TASK TO CARRY OUT: Show the lines below that contain the string "next".
:: GIVEN RECORDS
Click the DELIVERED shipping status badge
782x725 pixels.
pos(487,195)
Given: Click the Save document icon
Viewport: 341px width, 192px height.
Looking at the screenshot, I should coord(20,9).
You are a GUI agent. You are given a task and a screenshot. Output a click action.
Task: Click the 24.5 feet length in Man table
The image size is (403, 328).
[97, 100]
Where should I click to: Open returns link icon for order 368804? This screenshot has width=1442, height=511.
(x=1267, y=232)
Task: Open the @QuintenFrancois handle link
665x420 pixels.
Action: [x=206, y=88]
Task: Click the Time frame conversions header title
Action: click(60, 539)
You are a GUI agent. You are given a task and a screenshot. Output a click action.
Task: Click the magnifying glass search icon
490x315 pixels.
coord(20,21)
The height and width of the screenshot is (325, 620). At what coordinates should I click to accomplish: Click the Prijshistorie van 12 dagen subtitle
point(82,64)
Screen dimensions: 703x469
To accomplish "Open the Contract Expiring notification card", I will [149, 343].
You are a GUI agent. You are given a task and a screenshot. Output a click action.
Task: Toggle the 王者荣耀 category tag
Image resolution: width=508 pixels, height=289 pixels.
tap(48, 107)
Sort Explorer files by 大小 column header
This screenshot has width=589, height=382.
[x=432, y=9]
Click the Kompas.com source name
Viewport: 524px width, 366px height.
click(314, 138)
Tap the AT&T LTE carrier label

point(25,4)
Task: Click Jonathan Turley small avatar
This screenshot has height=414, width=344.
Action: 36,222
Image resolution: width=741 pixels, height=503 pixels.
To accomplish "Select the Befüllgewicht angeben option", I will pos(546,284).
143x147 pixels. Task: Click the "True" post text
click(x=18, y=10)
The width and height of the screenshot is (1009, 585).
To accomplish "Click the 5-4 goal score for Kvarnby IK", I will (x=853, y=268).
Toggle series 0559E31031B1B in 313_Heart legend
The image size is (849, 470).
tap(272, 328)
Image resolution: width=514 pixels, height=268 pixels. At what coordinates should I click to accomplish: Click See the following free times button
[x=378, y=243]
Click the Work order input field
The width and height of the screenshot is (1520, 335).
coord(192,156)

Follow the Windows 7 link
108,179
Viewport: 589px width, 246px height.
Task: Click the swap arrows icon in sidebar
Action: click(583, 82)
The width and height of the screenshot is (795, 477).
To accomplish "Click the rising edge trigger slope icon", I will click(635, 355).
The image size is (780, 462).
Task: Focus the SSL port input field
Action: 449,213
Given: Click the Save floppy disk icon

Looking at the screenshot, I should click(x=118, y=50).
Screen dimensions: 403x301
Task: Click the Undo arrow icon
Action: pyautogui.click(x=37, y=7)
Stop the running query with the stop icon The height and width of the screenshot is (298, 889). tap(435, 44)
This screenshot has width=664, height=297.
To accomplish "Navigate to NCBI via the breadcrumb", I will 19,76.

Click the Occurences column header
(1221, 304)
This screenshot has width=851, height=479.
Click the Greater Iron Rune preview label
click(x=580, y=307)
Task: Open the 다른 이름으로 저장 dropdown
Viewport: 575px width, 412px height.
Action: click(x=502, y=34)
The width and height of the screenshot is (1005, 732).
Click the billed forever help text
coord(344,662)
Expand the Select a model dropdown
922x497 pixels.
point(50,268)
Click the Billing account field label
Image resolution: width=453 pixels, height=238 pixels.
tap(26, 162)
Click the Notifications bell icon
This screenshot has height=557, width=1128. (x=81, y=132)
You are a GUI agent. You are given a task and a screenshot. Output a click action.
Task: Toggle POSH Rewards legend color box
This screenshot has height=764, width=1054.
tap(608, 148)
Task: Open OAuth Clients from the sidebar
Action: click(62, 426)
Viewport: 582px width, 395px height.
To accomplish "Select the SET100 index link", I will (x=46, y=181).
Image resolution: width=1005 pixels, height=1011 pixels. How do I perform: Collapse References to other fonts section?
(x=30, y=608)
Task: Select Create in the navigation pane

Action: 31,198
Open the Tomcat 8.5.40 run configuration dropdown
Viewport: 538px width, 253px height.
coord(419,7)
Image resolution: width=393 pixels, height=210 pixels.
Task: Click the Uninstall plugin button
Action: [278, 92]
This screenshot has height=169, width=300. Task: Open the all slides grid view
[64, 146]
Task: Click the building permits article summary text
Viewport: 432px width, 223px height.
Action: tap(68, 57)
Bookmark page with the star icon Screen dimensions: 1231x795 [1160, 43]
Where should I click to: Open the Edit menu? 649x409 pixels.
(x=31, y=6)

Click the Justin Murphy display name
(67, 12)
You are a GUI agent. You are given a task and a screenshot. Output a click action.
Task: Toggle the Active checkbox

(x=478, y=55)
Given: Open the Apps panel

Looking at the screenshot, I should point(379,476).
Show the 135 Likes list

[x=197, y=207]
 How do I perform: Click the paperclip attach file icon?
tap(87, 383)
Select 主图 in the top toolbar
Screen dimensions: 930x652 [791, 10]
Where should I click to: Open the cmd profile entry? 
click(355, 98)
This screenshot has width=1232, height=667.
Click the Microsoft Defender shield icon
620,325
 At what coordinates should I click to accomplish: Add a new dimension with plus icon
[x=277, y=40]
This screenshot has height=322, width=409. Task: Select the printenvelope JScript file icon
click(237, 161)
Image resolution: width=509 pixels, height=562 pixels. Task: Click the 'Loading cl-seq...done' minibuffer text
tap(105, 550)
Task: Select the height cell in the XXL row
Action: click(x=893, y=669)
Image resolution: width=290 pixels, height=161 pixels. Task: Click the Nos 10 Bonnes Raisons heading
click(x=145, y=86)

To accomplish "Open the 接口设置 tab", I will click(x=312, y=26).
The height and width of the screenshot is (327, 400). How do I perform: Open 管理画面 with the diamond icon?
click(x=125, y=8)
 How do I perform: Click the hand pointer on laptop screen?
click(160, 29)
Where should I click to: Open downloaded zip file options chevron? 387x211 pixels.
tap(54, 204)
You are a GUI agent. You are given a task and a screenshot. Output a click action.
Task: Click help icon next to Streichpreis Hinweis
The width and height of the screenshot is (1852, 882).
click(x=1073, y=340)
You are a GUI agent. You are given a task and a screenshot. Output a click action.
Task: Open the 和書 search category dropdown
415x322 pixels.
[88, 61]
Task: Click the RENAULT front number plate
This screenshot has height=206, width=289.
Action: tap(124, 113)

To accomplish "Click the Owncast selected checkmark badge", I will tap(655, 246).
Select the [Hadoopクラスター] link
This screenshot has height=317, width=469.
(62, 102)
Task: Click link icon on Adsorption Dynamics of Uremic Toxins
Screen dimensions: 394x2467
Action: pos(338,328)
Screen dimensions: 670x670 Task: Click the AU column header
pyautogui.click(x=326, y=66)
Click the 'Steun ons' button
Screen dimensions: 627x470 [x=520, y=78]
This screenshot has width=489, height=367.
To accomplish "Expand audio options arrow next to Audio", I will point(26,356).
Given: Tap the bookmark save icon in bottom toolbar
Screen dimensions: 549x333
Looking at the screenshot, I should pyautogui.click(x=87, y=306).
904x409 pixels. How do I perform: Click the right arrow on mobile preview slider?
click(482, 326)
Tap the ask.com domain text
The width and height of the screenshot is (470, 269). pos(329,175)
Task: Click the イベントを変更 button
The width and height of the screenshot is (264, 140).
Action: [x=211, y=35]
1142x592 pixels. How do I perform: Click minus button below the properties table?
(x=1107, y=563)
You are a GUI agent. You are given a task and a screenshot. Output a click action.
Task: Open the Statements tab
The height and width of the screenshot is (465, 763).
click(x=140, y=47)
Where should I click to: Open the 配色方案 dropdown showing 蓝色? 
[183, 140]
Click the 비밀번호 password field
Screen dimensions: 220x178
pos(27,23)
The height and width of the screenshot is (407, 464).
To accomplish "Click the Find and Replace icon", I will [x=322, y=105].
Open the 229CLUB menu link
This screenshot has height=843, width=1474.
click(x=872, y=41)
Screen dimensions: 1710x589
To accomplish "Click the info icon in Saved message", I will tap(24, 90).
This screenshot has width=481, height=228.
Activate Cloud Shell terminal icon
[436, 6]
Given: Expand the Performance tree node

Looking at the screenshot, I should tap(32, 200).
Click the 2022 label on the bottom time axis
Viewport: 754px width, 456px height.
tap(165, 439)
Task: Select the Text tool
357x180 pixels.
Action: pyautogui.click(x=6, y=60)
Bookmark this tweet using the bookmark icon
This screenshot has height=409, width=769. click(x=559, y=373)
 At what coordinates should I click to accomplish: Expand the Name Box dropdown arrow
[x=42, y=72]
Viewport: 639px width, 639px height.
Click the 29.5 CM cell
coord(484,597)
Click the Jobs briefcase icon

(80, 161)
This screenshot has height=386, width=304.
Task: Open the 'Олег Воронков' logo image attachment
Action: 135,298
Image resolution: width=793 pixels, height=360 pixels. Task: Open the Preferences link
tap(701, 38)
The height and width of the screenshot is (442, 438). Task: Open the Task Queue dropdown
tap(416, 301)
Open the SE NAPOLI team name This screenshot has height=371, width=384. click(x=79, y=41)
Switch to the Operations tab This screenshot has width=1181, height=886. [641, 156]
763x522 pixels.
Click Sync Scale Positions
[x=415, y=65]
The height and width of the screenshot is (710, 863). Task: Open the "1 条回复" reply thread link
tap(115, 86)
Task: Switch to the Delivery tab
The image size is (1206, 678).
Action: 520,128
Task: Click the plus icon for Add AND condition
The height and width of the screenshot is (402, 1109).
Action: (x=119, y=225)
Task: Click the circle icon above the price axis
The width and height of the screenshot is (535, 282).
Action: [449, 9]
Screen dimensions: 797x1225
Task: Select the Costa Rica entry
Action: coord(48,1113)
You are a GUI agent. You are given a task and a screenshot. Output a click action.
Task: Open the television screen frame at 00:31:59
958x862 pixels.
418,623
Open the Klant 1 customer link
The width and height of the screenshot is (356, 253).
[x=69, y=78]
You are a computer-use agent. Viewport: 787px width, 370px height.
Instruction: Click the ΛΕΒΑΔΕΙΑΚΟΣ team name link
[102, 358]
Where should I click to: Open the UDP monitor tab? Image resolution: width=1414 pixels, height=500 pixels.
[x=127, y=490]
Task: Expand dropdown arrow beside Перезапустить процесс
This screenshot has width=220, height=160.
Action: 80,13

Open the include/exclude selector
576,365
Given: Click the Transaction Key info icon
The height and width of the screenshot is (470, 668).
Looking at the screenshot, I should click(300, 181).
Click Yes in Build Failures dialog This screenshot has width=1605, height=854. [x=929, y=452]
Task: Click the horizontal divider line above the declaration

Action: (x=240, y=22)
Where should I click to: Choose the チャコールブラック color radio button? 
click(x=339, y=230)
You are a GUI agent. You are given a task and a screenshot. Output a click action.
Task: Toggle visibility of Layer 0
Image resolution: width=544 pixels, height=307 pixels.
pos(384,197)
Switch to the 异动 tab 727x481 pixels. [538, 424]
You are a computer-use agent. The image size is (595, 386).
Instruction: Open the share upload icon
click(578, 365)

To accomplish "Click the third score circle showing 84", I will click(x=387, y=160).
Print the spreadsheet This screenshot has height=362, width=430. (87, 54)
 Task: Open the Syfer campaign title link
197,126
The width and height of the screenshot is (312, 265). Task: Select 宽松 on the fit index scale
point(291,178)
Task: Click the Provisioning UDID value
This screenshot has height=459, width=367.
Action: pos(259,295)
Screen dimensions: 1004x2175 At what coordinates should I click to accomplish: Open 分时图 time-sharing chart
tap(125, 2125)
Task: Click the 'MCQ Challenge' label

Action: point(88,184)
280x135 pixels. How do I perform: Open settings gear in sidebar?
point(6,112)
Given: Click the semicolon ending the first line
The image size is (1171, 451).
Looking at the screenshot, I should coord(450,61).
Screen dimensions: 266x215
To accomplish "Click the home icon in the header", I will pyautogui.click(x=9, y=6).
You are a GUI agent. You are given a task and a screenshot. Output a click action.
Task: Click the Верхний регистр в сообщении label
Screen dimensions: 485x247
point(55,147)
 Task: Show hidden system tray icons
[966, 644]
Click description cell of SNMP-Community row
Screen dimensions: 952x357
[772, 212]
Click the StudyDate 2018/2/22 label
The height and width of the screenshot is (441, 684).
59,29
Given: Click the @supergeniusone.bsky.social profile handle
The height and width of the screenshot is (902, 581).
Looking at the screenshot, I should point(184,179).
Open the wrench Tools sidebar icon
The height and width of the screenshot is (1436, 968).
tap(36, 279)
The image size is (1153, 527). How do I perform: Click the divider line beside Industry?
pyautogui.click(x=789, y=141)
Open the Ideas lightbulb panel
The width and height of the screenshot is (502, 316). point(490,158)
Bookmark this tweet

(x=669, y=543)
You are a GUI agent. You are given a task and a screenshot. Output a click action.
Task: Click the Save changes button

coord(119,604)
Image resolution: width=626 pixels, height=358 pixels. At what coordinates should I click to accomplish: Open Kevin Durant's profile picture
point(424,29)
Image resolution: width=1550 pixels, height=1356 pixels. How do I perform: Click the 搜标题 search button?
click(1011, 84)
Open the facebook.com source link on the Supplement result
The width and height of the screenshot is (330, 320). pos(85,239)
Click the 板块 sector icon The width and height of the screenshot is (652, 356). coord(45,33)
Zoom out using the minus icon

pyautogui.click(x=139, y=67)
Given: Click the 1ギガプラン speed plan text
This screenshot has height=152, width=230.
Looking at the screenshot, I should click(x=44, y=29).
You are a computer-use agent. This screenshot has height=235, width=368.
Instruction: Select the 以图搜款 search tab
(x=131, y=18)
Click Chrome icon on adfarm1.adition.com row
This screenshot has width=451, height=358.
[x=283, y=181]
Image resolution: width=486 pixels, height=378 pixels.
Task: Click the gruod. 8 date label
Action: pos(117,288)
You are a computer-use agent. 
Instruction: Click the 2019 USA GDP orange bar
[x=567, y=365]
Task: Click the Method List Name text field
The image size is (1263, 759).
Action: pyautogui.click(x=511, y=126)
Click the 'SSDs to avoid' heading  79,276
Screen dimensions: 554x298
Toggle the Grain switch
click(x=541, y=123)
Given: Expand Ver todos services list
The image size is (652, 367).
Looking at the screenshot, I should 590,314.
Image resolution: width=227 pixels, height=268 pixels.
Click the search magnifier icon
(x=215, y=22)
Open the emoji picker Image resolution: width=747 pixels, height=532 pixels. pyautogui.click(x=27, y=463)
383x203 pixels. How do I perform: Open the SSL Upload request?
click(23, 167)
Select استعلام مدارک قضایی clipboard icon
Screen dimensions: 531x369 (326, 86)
::::
REPLY TO THE TASK:
Task: Click help icon next to Streichpreis Hinweis
To accomplish "Expand audio options arrow next to Audio", I will point(26,356).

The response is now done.